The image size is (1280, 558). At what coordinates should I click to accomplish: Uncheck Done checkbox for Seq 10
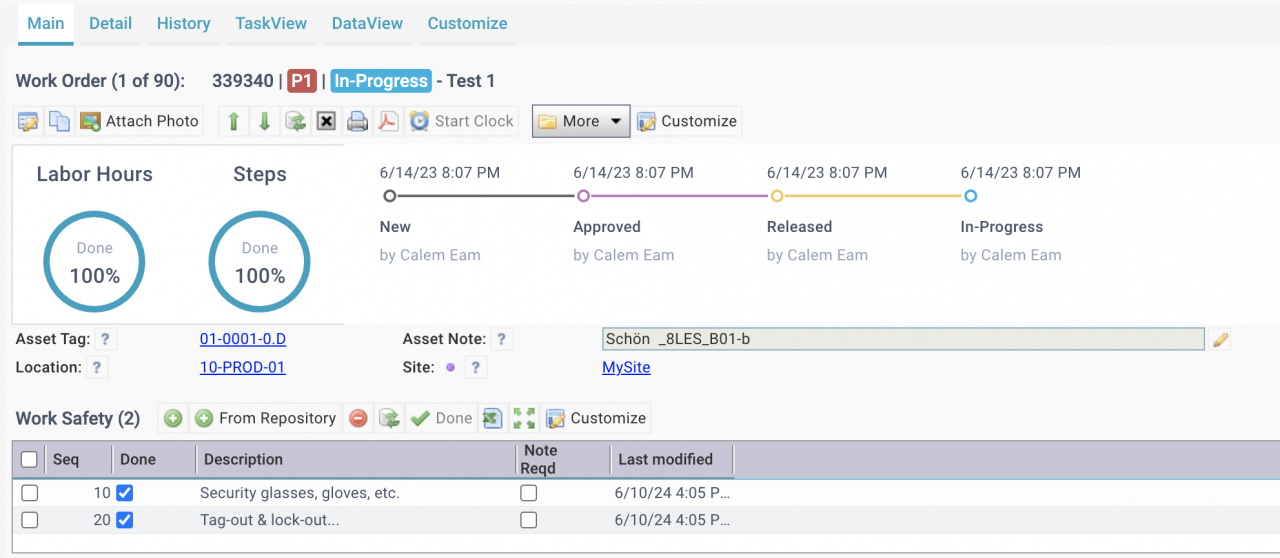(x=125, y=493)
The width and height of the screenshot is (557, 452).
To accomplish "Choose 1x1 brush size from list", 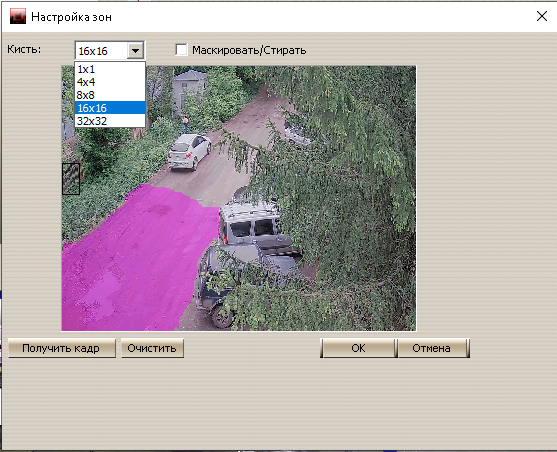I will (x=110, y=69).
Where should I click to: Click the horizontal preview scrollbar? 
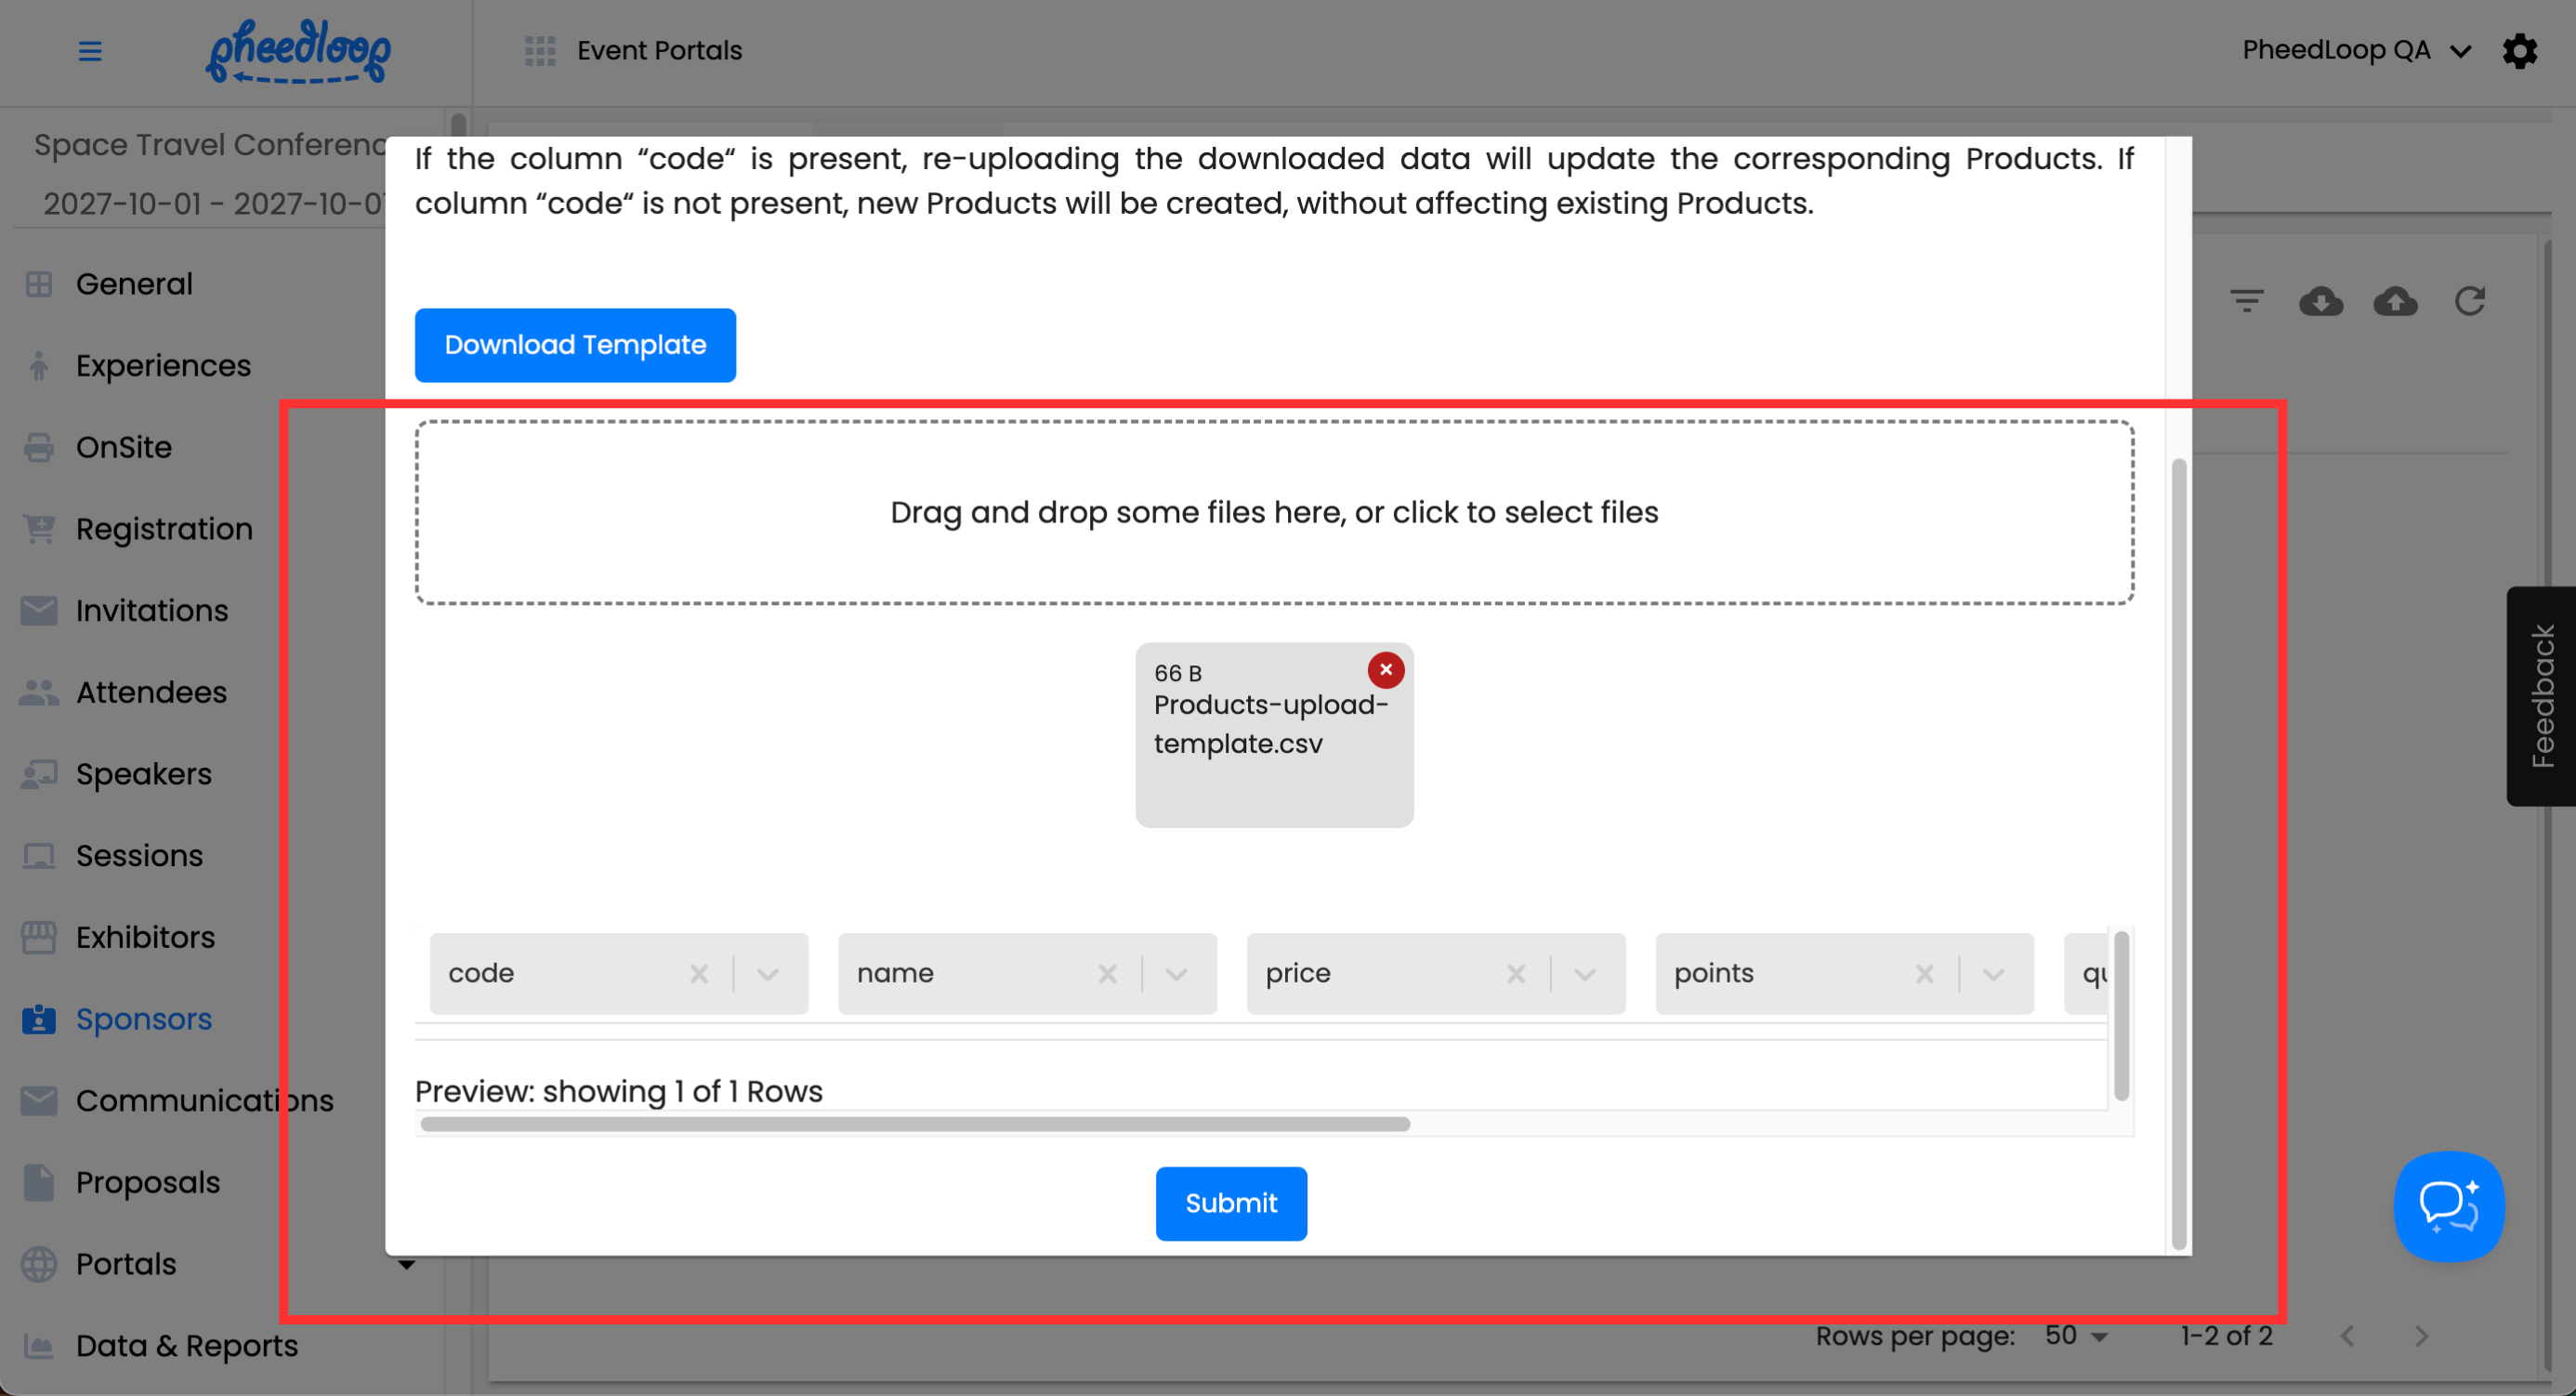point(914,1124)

--

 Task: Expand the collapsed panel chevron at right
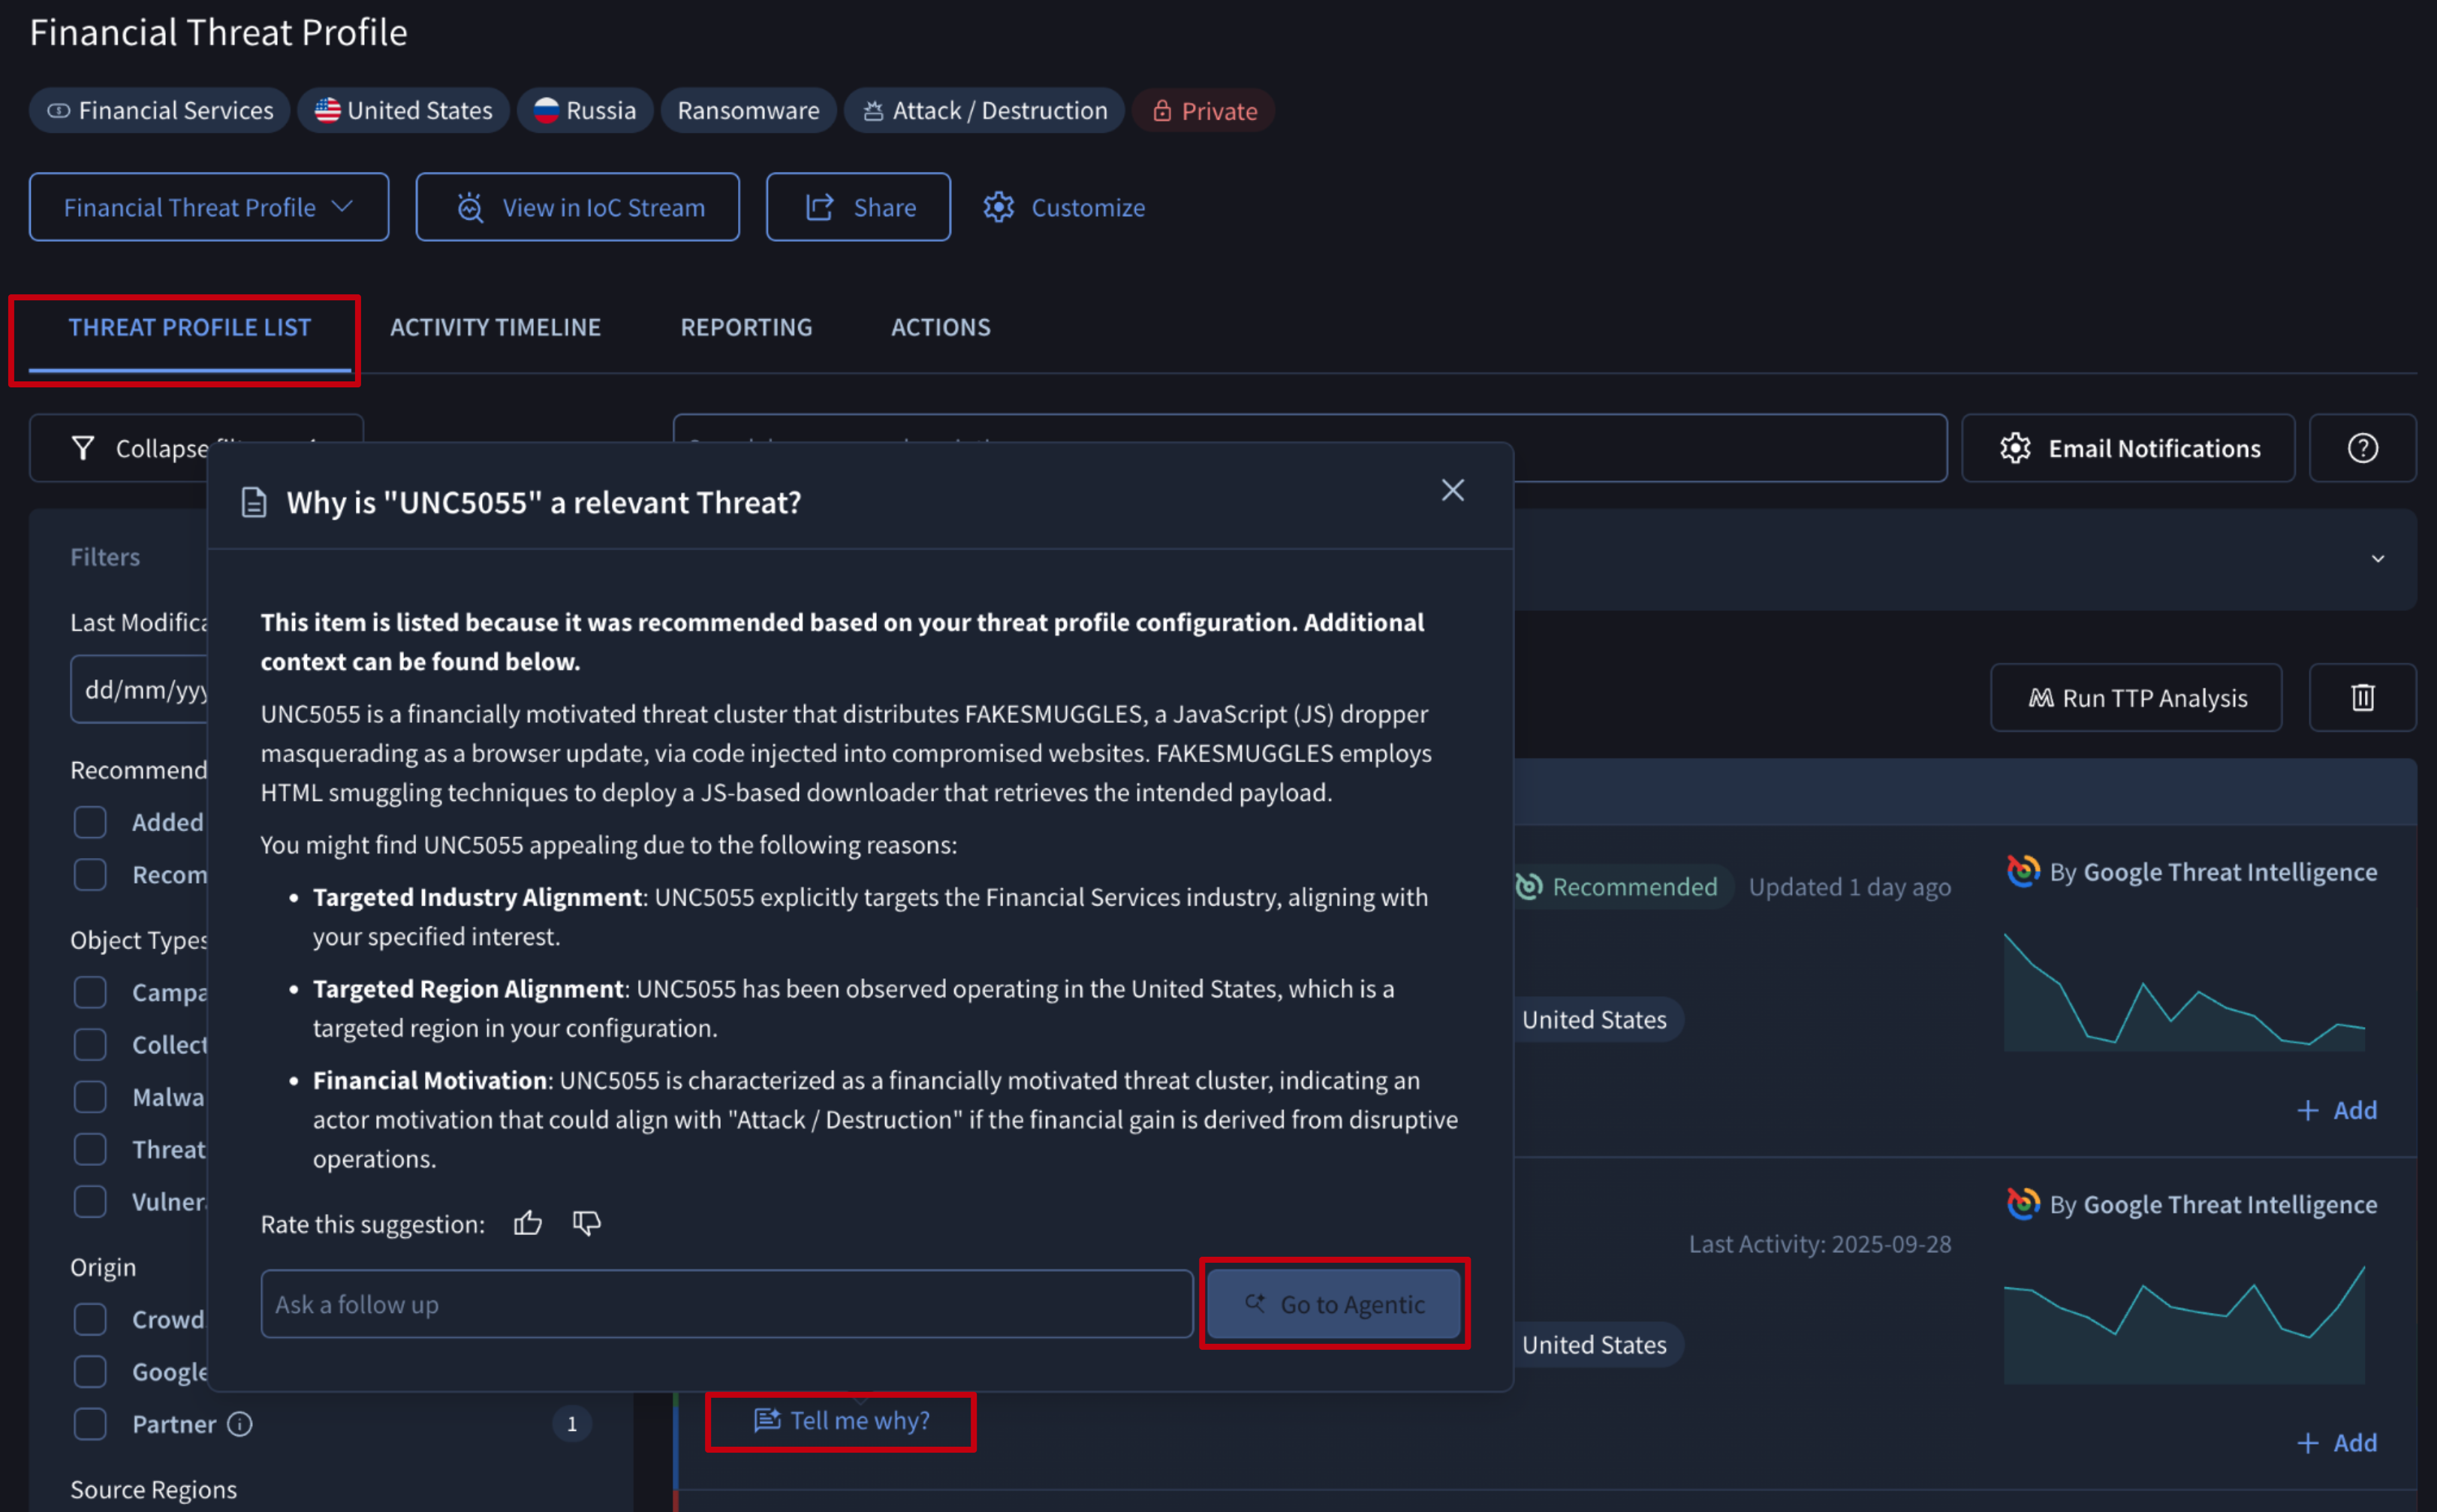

[JOB]:
Repeat the part of the records that opens with the line containing "Where should I" and closes with the line containing "point(914,1124)", including both of those lines, and leave the pictures out of your answer.

[SOLUTION TO THIS EXERCISE]:
Where should I click to: Click the horizontal preview scrollbar? 
point(914,1124)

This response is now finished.